▶ _Task to carry out_
Each line from the one containing "Task: Open the Move to dropdown for axis B" through the end of the entries below must be output exactly; no other line belongs.

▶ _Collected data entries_

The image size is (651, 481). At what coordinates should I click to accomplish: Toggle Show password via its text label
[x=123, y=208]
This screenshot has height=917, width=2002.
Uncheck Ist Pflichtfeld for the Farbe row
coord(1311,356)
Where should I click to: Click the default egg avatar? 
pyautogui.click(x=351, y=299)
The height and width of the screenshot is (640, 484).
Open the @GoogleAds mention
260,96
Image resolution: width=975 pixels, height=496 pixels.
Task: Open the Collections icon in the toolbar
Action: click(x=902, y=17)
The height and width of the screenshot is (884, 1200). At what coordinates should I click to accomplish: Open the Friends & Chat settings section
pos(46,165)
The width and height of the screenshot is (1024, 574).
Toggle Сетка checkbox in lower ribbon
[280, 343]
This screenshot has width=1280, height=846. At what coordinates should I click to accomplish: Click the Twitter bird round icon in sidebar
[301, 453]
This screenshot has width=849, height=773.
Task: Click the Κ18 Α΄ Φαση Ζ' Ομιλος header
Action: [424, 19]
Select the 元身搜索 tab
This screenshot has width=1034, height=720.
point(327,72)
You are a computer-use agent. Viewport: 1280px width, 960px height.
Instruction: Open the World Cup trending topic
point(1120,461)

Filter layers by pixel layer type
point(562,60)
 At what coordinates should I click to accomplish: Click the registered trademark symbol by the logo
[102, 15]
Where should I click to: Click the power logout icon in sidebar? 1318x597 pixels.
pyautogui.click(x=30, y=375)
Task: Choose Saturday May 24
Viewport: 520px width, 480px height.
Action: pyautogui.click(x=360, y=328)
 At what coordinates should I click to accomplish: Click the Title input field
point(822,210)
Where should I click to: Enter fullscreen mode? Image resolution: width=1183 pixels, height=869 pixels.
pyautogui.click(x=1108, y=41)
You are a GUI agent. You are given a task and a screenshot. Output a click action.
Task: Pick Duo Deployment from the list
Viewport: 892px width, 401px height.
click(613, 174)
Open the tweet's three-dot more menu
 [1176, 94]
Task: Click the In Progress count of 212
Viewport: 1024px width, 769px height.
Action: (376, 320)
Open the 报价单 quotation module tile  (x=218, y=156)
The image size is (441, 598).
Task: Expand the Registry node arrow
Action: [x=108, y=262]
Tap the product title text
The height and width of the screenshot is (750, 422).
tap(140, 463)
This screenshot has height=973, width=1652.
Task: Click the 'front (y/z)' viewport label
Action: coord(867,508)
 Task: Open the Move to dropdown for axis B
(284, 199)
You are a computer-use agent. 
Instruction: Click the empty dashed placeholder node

▶ _Finished task_
 Task: Open the Move to dropdown for axis B
(284, 199)
You are a computer-use agent. 
Instruction: Click the empty dashed placeholder node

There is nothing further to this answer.